## [Work instructions]
1 > In the page on generating embeddings with Pinecone, what type of object does embed return?
2 > Pick up the page on generating Pinecone embeddings at the point where it stops, and carry it on from there.

## [Extract to read]

Generating Embeddings¶
Pinecone hosts embedding models so you can generate vectors without managing your own
embedding infrastructure. Call pc.inference.embed and pass your text inputs directly.
Basic usage¶
from pinecone import Pinecone
pc = Pinecone(api_key="your-api-key")
result = pc.inference.embed(
model="multilingual-e5-large",
inputs=["The quick brown fox", "A second piece of text"],
parameters={"input_type": "passage"},
)
for embedding in result:
print(embedding.values[:5]) # first five values
The parameters dict is model-specific. Common keys:
input_type—"query"for search queries,"passage"for documents being indexed.truncate—"END"(default) or"NONE"to raise an error on overlong input.
Discover supported parameters for any model:
info = pc.inference.model.get("multilingual-e5-large")
print(info.supported_parameters)
Response: EmbeddingsList¶
embed returns an EmbeddingsList containing:
.data— list ofDenseEmbeddingorSparseEmbeddingobjects (one per input)..model— model name used..usage.total_tokens— token count consumed.
Iterate to access individual embeddings:
for emb in result:
print(emb.values) # DenseEmbedding: list of floats
For sparse embeddings (e.g. pinecone-sparse-english-v0), access sparse_indices
and sparse_values instead:
result = pc.inference.embed(
model="pinecone-sparse-english-v0",
inputs=["machine learning frameworks"],
)
sparse = result.data[0]
print(sparse.sparse_indices)
print(sparse.sparse_values)
Some models return hybrid (dense + sparse) embeddings as two separate items per input.
Using the EmbedModel enum¶
Use the EmbedModel enum for tab-completion and typo
safety:
from pinecone import Pinecone
from pinecone.client.inference import Inference
pc = Pinecone(api_key="your-api-key")

## [Data provided]

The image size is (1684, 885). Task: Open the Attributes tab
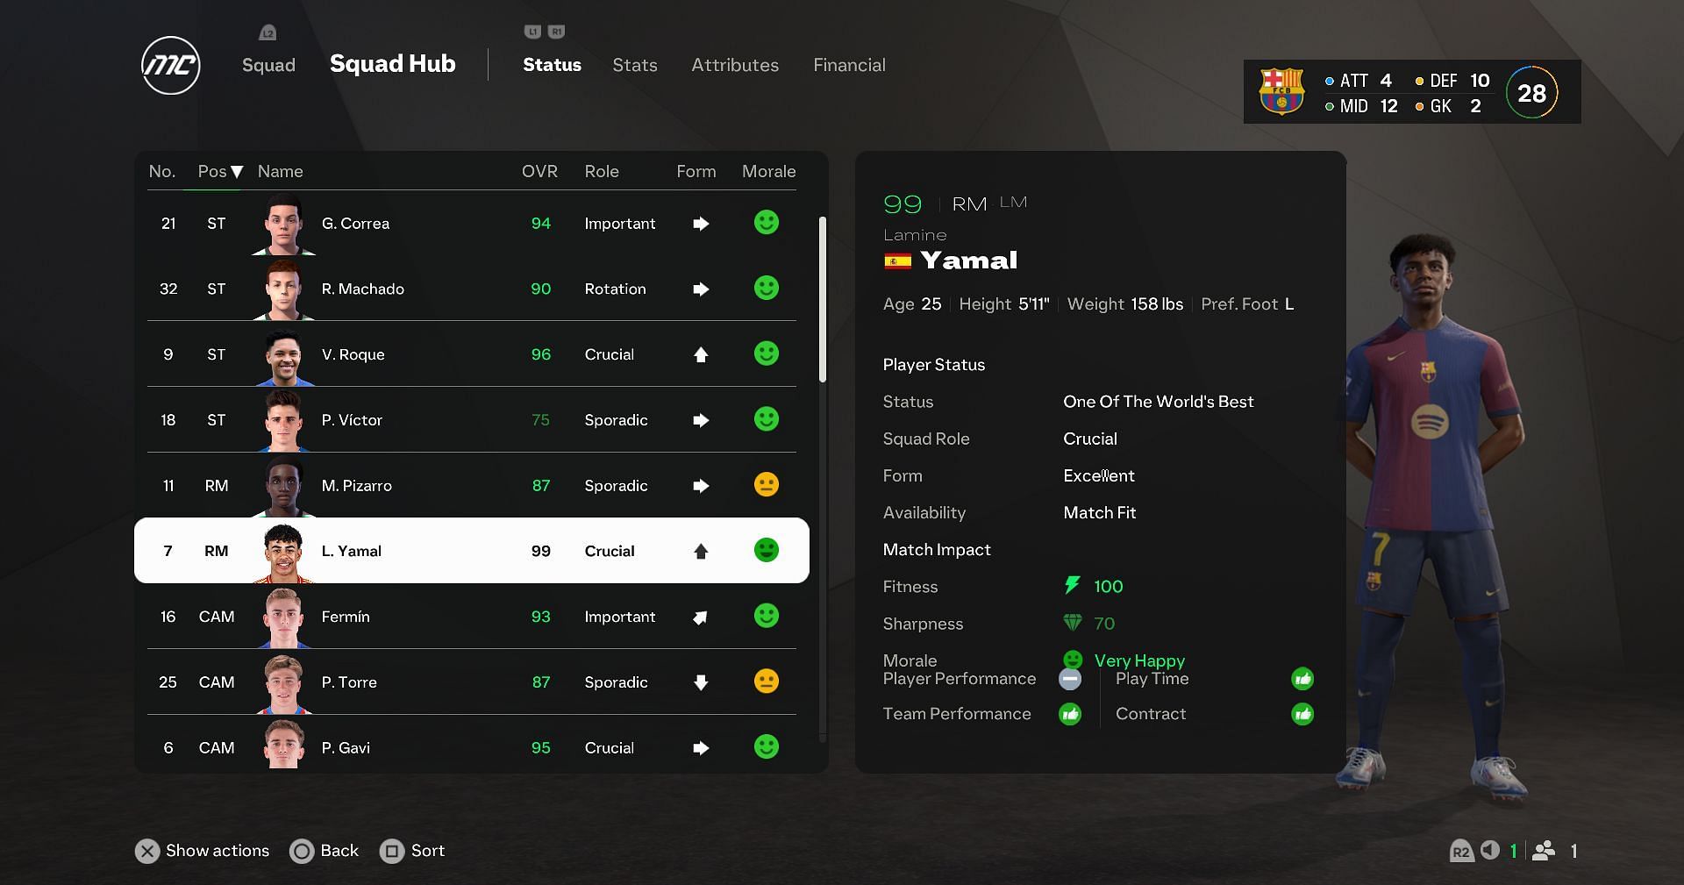tap(734, 65)
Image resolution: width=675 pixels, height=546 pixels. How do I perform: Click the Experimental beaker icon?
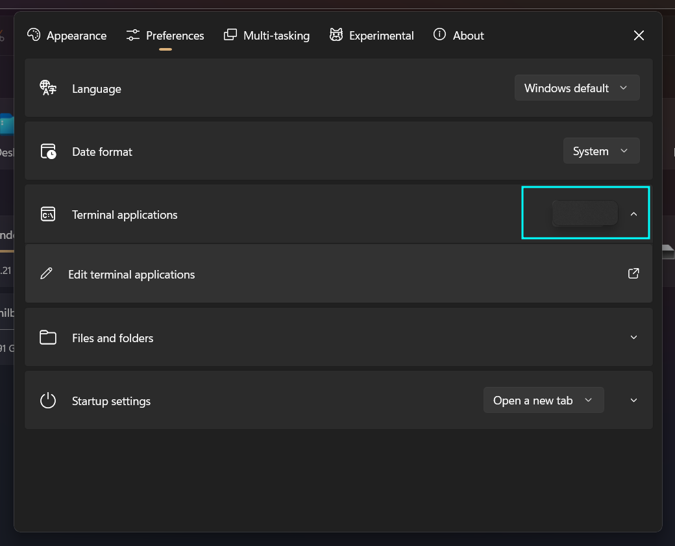[x=336, y=34]
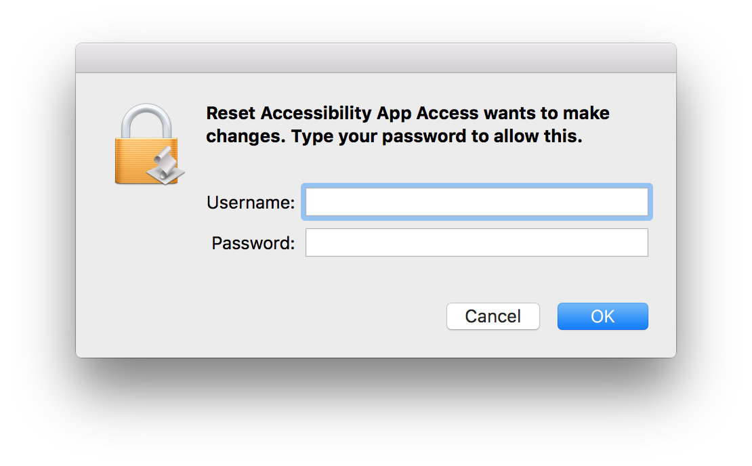Click the words "App Access" in heading
This screenshot has height=466, width=752.
pos(427,114)

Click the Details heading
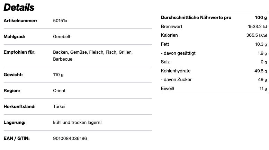point(19,7)
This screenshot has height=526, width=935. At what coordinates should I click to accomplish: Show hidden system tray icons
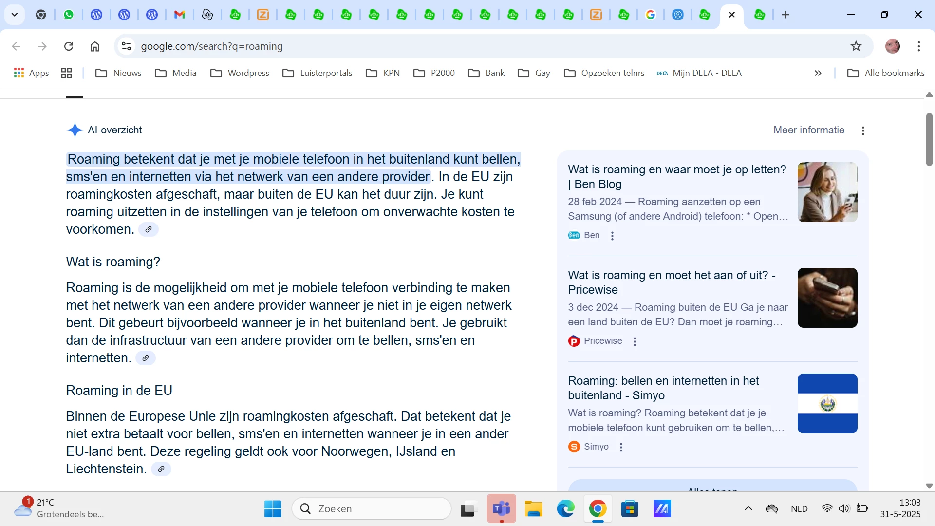click(748, 509)
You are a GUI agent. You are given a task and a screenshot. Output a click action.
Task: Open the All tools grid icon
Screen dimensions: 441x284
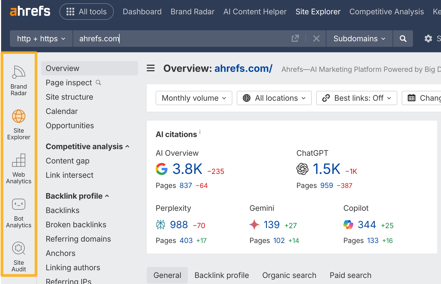tap(70, 12)
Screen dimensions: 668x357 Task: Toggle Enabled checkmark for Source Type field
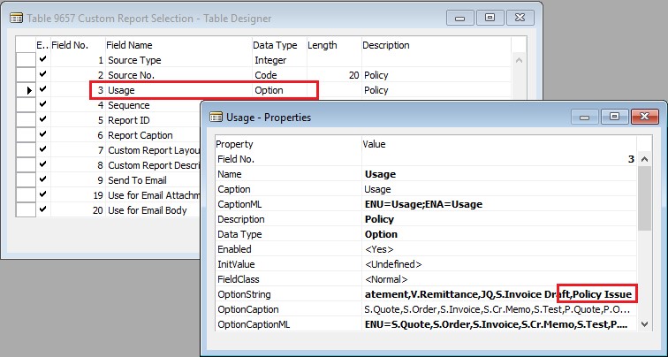pyautogui.click(x=42, y=60)
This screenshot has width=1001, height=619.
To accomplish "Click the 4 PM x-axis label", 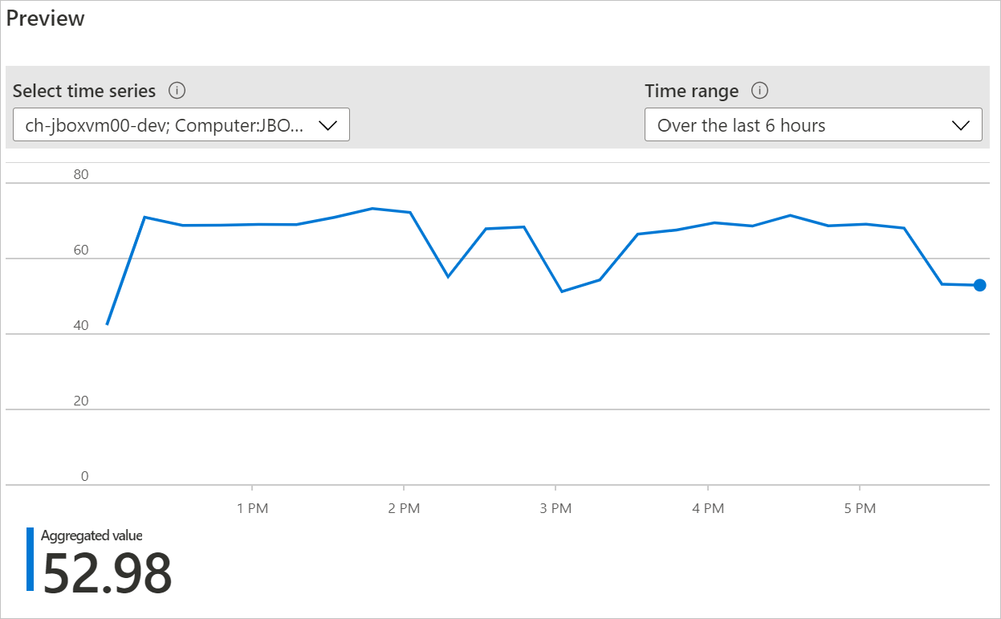I will (707, 508).
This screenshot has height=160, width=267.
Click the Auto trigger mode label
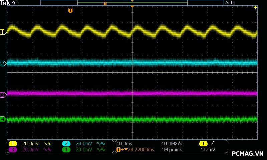pyautogui.click(x=230, y=3)
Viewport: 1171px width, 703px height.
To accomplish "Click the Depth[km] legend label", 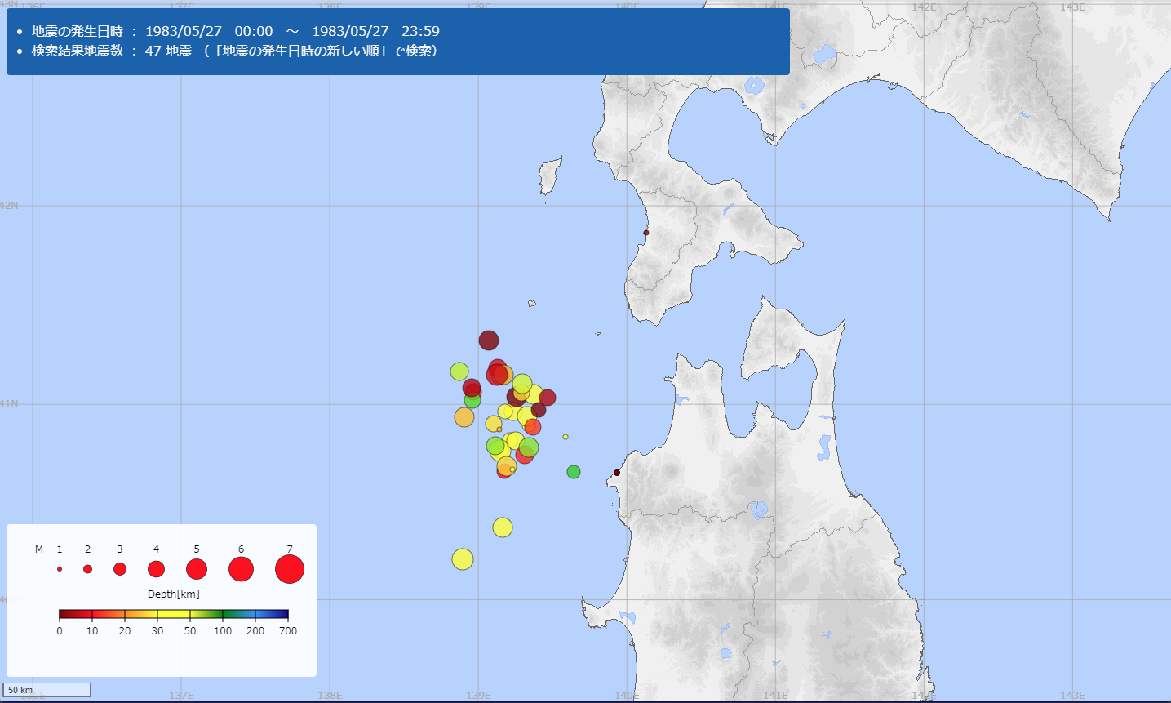I will (x=173, y=594).
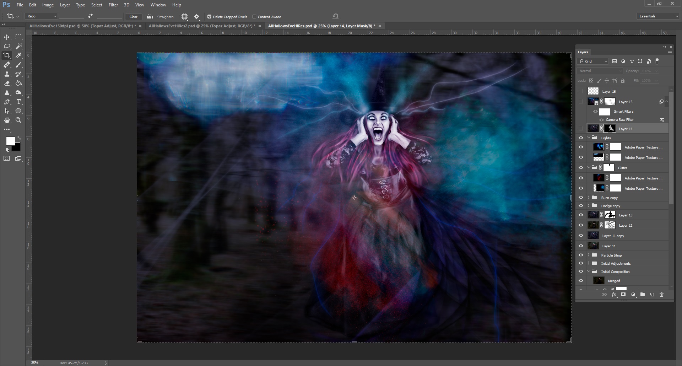Image resolution: width=682 pixels, height=366 pixels.
Task: Select the Move tool
Action: click(x=7, y=37)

## [Responses to the tasks]
1 > An EmbeddingsList.

2 >
result = pc.inference.embed(
model=Inference.EmbedModel.Multilingual_E5_Large,
inputs=["search query"],
parameters={"input_type": "query"},
)
Batch size¶
Send multiple inputs in a single call to amortize network overhead. The API enforces a per-call token limit; for large batches, split inputs into chunks and iterate:
texts = [...] # potentially hundreds of documents
batch_size = 96
all_embeddings = []
for i in range(0, len(texts), batch_size):
batch = texts[i : i + batch_size]
result = pc.inference.embed(model="multilingual-e5-large", inputs=batch)
all_embeddings.extend(result.data)
Storing embeddings in an index¶
Extract raw values and upsert into a standard (non-integrated) index:
index = pc.index("product-search")
vectors = [
(f"doc-{i}", emb.values)
for i, emb in enumerate(result.data)
]
index.upsert(vectors=vectors)
For server-side embedding (no manual embed step), use an integrated index and
upsert_records() instead — see
Integrated Records (Server-Side Embedding).
List available models¶
models = pc.inference.model.list(type="embed")
print(models.names())